# EXERCISE GOAL:
Please repeat the lines below, exactly and only, from the one that holds "Where should I" through the one that holds "Instruction: Open chart settings wrench icon".

# DATA FOR THE TASK:
■ ■ ■ ■ ■
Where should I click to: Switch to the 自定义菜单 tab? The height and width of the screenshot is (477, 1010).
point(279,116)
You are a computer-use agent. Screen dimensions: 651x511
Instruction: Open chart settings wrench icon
■ ■ ■ ■ ■
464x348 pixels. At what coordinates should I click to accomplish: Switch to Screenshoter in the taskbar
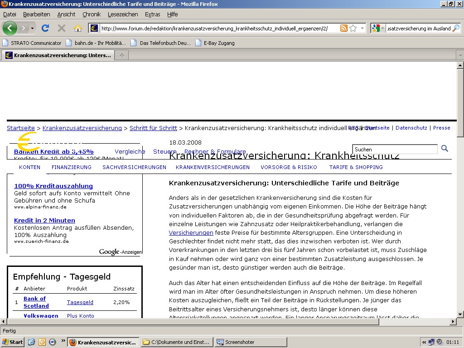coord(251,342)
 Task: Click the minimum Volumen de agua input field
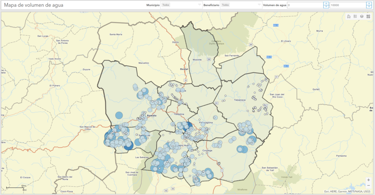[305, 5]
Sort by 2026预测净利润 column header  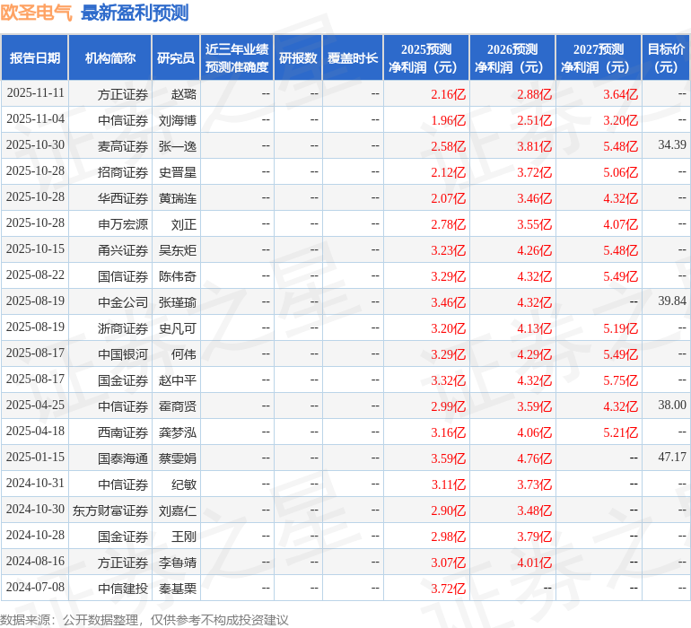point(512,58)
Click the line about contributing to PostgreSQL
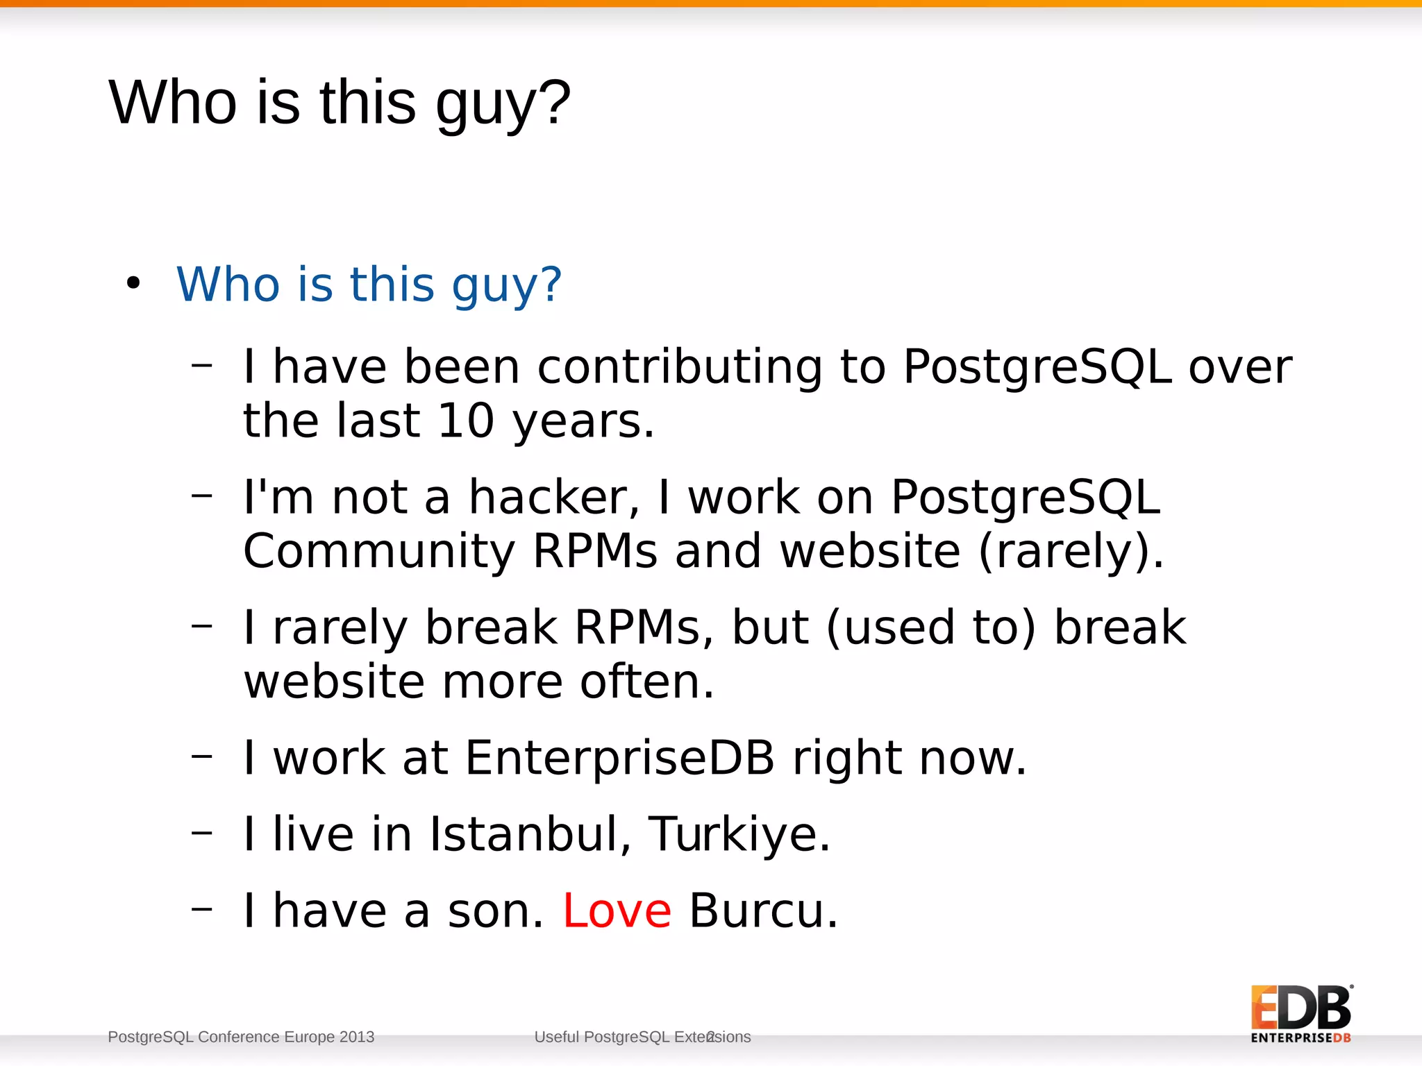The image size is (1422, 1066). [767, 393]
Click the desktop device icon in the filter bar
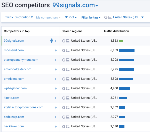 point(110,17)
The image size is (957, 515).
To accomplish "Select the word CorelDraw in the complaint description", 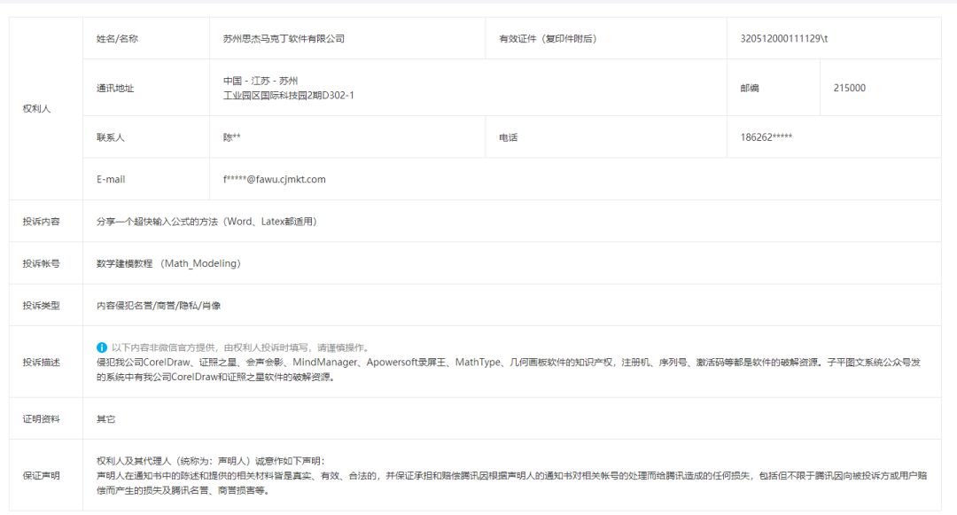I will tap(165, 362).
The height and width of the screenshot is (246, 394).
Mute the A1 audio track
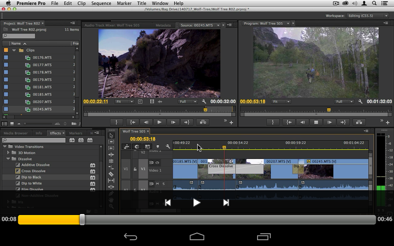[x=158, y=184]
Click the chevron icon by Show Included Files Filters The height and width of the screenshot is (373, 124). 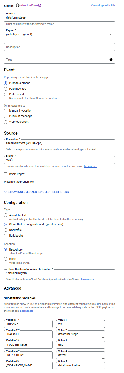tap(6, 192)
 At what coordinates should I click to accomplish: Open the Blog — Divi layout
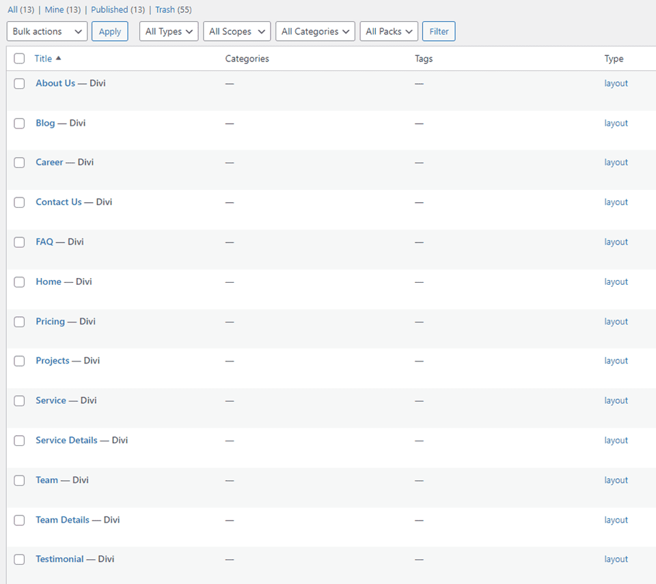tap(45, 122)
■ ■ ■ ■ ■
# SOLUTION FOR THIS PROBLEM:
Where should I click to: Switch to the 自定义菜单 tab? The height and width of the screenshot is (477, 1010).
point(279,116)
You are a computer-use agent. Screen dimensions: 651x511
Instruction: Open chart settings wrench icon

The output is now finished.